:: STORED DATA

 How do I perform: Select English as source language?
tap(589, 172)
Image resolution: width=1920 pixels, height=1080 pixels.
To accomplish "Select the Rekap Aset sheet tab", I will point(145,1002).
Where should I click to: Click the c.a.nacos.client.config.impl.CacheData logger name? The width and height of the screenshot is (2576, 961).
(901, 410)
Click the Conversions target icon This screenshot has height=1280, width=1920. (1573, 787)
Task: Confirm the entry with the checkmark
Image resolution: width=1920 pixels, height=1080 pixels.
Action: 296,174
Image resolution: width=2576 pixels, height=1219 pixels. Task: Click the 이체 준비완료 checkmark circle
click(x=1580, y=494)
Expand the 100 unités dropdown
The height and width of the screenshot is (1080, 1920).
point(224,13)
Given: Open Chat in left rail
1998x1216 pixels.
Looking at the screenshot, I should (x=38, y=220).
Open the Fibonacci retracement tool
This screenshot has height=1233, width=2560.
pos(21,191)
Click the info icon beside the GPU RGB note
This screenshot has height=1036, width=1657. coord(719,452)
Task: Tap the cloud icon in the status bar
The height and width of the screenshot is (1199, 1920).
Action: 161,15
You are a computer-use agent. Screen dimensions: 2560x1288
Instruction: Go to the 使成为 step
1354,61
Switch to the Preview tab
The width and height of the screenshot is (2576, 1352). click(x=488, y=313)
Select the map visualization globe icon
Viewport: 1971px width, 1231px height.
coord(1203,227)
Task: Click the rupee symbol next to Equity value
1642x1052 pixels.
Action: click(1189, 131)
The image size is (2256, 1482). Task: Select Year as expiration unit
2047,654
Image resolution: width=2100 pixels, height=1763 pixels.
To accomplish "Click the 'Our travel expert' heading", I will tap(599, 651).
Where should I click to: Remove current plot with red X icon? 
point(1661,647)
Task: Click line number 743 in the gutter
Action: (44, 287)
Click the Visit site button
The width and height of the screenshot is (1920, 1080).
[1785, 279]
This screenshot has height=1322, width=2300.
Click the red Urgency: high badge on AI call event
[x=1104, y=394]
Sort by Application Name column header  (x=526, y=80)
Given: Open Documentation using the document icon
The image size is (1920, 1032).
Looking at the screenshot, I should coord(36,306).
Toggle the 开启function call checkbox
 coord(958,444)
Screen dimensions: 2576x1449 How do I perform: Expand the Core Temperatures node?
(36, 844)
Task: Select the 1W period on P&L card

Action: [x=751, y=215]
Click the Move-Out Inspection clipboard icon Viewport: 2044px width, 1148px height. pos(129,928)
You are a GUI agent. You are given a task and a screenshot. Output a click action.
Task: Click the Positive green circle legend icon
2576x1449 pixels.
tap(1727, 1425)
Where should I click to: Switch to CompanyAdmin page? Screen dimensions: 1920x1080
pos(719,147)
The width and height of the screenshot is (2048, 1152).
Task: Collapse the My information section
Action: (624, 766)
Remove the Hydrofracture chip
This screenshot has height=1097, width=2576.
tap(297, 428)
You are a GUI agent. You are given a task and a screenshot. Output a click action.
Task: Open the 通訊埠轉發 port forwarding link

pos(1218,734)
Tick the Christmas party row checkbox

::::

> _TASK BRIEF_: In the records above, return only the line that contains "Screen dimensions: 2576x1449" and every line after it through the last, exactly as they appear.

> _EXERCISE RESPONSE_:
Screen dimensions: 2576x1449 How do I perform: Expand the Core Temperatures node?
(36, 844)
Task: Select the 1W period on P&L card

Action: [x=751, y=215]
Click the Move-Out Inspection clipboard icon Viewport: 2044px width, 1148px height. pos(129,928)
You are a GUI agent. You are given a task and a screenshot. Output a click action.
Task: Click the Positive green circle legend icon
2576x1449 pixels.
tap(1727, 1425)
Where should I click to: Switch to CompanyAdmin page? Screen dimensions: 1920x1080
pos(719,147)
The width and height of the screenshot is (2048, 1152).
Task: Collapse the My information section
Action: (624, 766)
Remove the Hydrofracture chip
This screenshot has height=1097, width=2576.
tap(297, 428)
You are a GUI agent. You are given a task and a screenshot. Output a click action.
Task: Open the 通訊埠轉發 port forwarding link

pos(1218,734)
Tick the Christmas party row checkbox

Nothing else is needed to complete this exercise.